Сизая дымка, майская метель, переметающая через дорогу пепел и сажу. Скрежет металла на ветру, почерневший, облизанный огнем кустарник.
Пост ДПС, просьба выйти из машины. Капитан спрашивает мой адрес, просит показать курганскую прописку. Внимательно рассматривает, запоминает меня.
«Машину оставьте здесь. Проходите», — голос молодого еще силовика звучит по-полицейски равнодушно, но в интонации все же пробивается какое-то сочувствие.
Он думает, что я погорелец.
После полицейского кордона до въезда в поселок — прямая дорога, долгие 400 метров, полные надежд. Вместе со мной по этой дороге торопливой, тревожной походкой идут десятки людей в грязной одежде не по размеру, в халатах, вытянутых трениках, в шаркающих по выжженному асфальту домашних шлепанцах.
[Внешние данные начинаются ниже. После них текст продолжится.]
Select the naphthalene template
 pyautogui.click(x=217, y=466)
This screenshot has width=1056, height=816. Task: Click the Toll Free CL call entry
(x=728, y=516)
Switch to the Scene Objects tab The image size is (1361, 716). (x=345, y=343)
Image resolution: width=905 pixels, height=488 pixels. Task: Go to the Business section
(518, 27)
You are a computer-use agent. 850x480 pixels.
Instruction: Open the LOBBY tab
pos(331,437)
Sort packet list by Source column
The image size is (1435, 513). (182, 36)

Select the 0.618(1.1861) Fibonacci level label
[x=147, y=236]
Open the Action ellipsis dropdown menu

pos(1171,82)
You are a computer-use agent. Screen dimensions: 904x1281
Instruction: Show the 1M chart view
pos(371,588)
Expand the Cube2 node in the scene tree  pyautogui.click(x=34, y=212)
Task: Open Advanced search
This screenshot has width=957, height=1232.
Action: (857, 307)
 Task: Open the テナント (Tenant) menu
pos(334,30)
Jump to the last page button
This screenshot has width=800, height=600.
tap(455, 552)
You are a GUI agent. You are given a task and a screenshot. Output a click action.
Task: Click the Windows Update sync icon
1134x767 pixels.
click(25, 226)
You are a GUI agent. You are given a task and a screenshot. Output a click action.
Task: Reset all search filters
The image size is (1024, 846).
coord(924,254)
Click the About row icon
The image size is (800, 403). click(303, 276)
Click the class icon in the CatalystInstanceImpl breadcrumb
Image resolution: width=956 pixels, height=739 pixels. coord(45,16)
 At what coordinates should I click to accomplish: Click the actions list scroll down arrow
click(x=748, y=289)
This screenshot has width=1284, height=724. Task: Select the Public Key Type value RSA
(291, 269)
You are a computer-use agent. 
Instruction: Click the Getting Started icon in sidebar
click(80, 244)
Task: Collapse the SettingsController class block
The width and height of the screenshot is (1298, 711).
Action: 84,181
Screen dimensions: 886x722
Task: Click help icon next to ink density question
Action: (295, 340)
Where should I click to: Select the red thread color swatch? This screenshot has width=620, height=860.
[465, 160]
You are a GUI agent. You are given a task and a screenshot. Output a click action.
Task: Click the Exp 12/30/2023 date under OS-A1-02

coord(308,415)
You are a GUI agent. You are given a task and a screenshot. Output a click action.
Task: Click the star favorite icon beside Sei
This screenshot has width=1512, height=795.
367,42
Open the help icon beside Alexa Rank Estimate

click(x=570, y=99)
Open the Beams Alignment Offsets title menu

Возвращаются к домам десятки погорельцев, которым по факту больше некуда возвращаться.
С каждым шагом трагедия словно раскрывается перед нами. Перевернутая остановка, колоннада обугленных черных стволов. Тополя подрезали недели две назад, а в прошлые выходные на них уже распустились почки, явив миру первые робкие светло-зеленые листочки новой жизни. Никакой жизни здесь больше нет. Всё черно.